> [What is needed]: Your answer should be the lines below from the one holding "Image resolution: width=2287, height=1624." through the one holding "Aceitar (2017, 1547)", copied exactly and with nothing else.

> [Material shown]:
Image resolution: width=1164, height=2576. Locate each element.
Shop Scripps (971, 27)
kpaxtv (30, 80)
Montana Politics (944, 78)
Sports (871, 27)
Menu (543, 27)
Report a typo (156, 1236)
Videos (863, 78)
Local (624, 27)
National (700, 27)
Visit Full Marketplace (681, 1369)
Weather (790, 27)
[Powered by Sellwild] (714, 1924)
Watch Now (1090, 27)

---

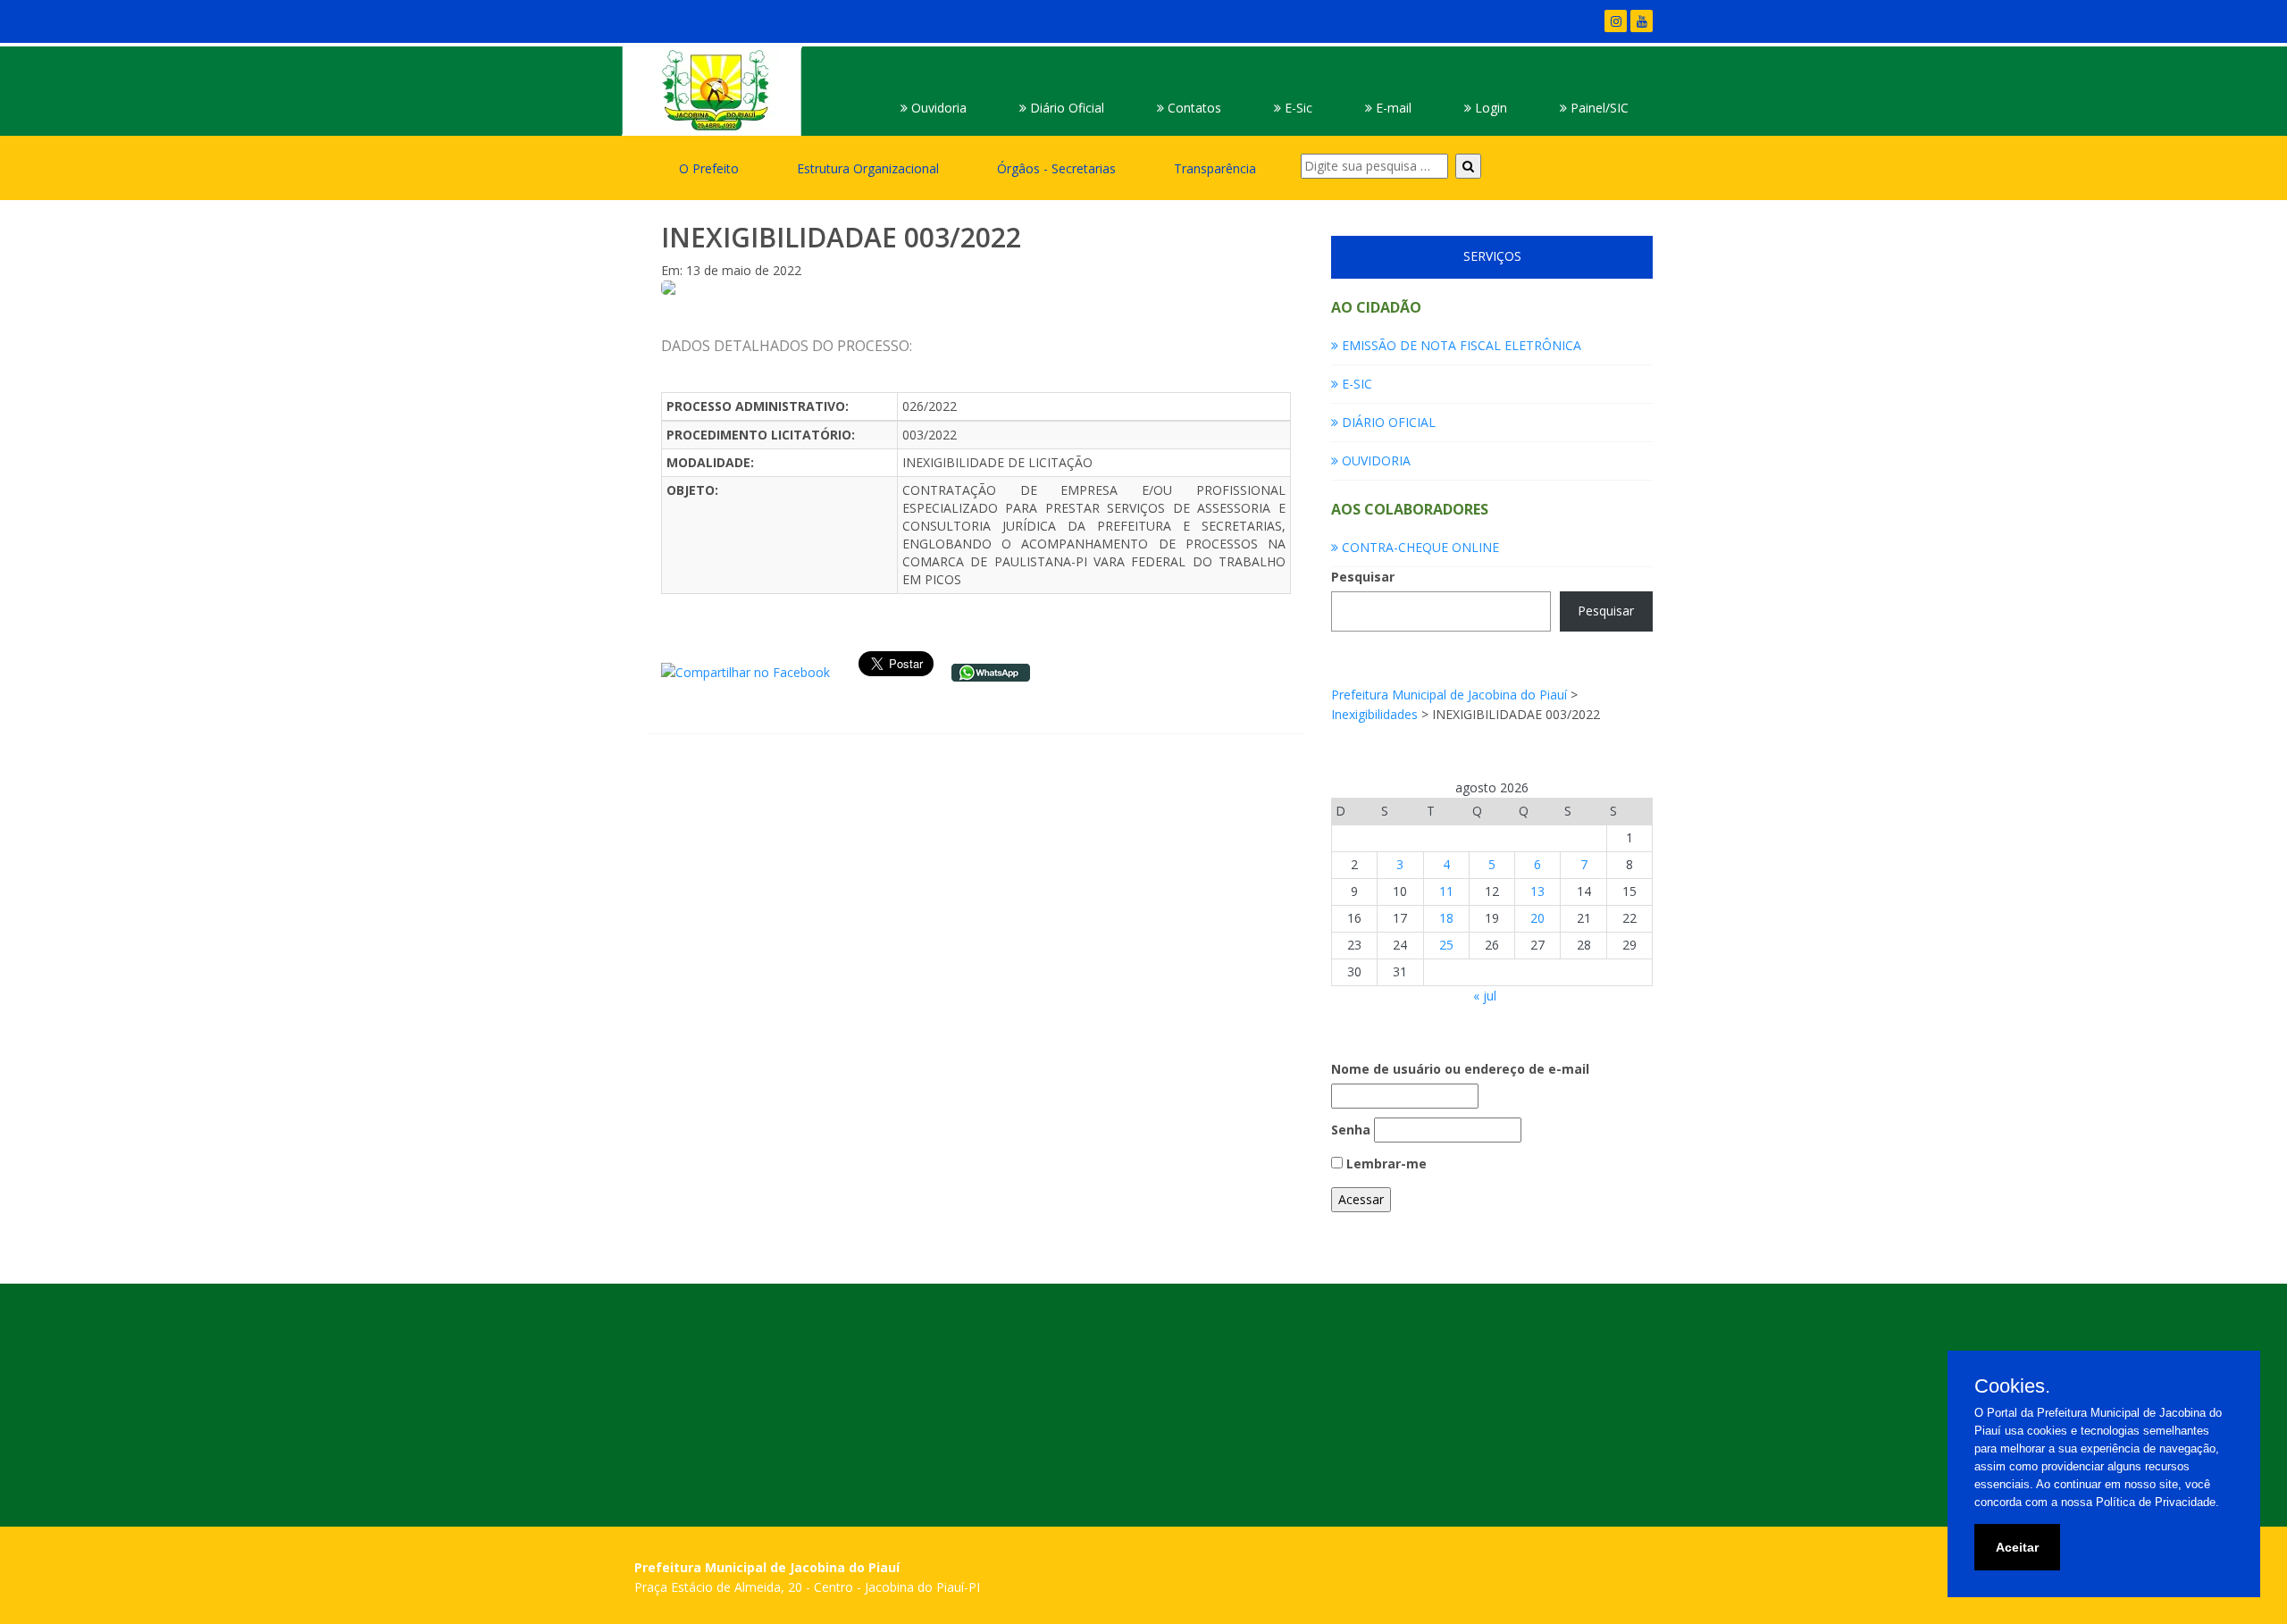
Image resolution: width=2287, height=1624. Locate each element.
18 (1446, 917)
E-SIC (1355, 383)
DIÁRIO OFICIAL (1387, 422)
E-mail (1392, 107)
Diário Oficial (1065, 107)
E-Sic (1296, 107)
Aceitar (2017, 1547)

> [Exercise output]:
Image resolution: width=2287, height=1624. Locate each element.
18 (1446, 917)
E-SIC (1355, 383)
DIÁRIO OFICIAL (1387, 422)
E-mail (1392, 107)
Diário Oficial (1065, 107)
E-Sic (1296, 107)
Aceitar (2017, 1547)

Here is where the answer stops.